The extent of loss to the Central exchequer is apparent from transactions involving these companies. The licence fee paid by Swan was Rs 1,537 crore; Etisalat paid Rs 4,200 crore for its stake. Unitech bought its licence for Rs 1,661 crore and sold 60 per cent equity for Rs 6,120 crore to Norway-based communication company Telenor. Neither Unitech nor Swan at the time of their purchases had spent any money on setting up telecom facilities. The document also contains specific information about the ownership of Swan and Aircel.
Just last month, the Telecom Regulatory Authority of India (Trai) recommended the cancellation of 15 licences of Etisalat DB, 10 licenses of Videocon, eight of Uninor (the current name of Unitech Wireless after Telenor bought in), and five licences of Aircel.

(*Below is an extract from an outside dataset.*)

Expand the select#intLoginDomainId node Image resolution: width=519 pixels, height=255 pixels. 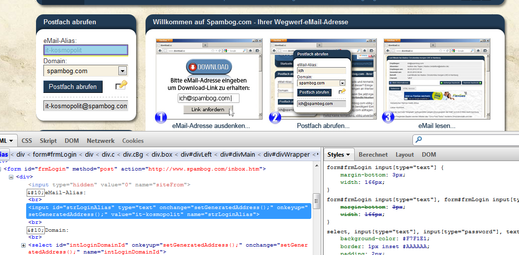[x=23, y=245]
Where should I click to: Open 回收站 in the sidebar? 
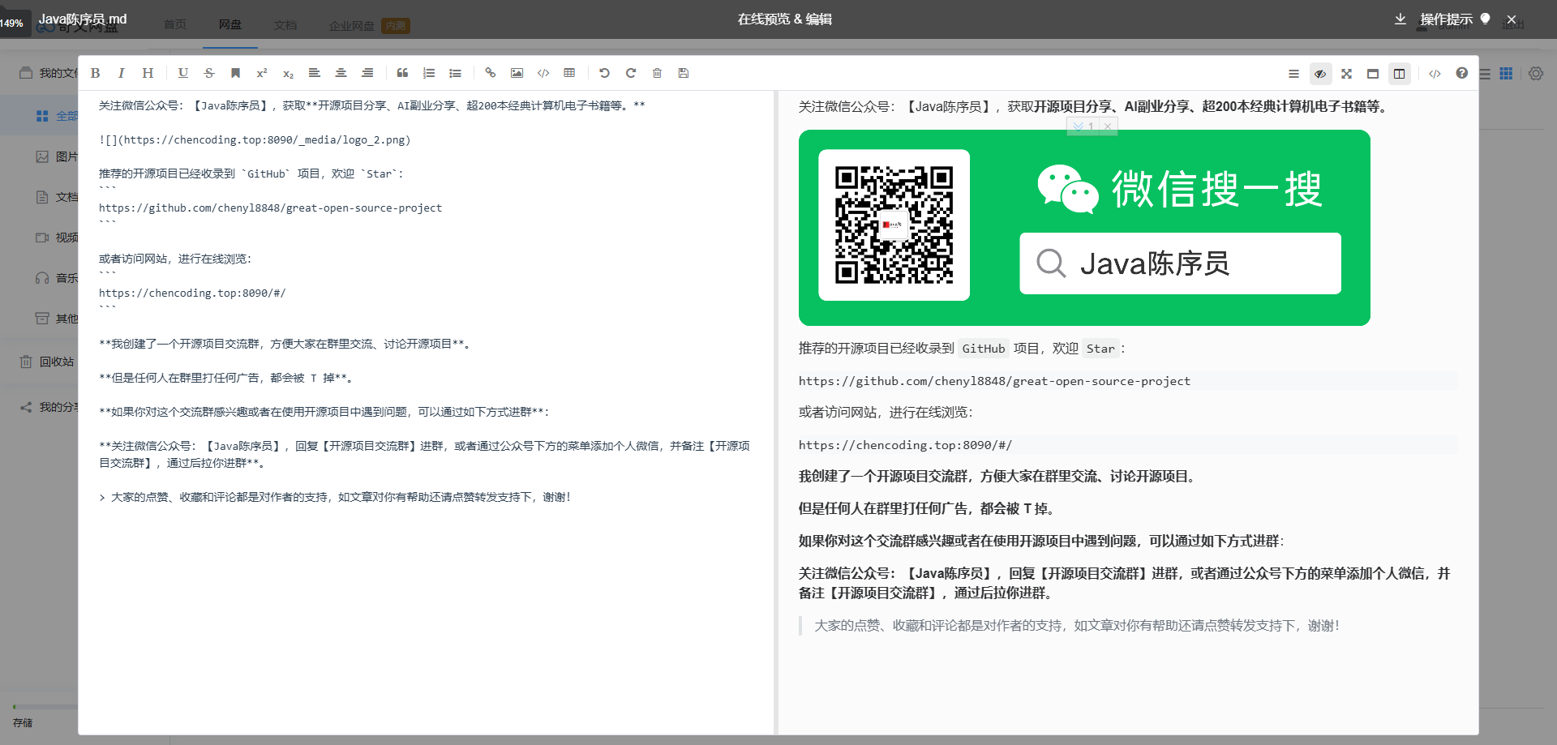[x=56, y=362]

An Economic Times (ET) report dated 29 November 2010 titled ‘Tatas loan to Unitech in 2007 under scanner’ seems to lend some substance to one of the major claims in the document about the Tata Group backing one of the licence holders, Unitech, to obtain additional spectrum. Says the ET report: ‘Investigating agencies probing the allotment of mobile permits by former telecom minister A Raja are examining a transaction between Tata Realty and Infrastructure Ltd (TRIL), a Tata Group company, and real estate firm Unitech in 2007. People familiar with the investigation say a loan of around Rs 1,600 crore was advanced by TRIL to Unitech in a deal that investigators believe was facilitated by Niira Radia… [The money] may have been used by Unitech to pay for a 2G GSM licence awarded in early 2008…’
While Unitech told ET that “we would like to clarify that we have not availed any loan of Rs 1,600 crore from Tata Realty”, TRIL CFO Kishore Saletore, while also denying any such loan, added, “TRIL had identified a large tract of non-agricultural land in Gurgaon for commercial and residential development, against which a commercial advance was paid to Unitech in 2007. Subsequently, in 2008, the commercial transaction was renegotiated for a smaller size of land which is currently under development.”
Compare this with information in the document: ‘Nira Radia had arranged for an ‘advance’ for Unitech group from Tata Realty of which outstanding of Rs 650 cr is spoken of… conversation suggests that this advance has to be projected as one for a vague purpose though some 500 acres of land is talked about.’
This, as Pillai suggests and the 14-page document bears out, is only the beginning of what is likely to become public over the near future. And it is then that those who find something totalitarian about the tapping of Radia’s phone will come to realise that the real tragedy in this case lies not in the phone taps, but in what they reveal.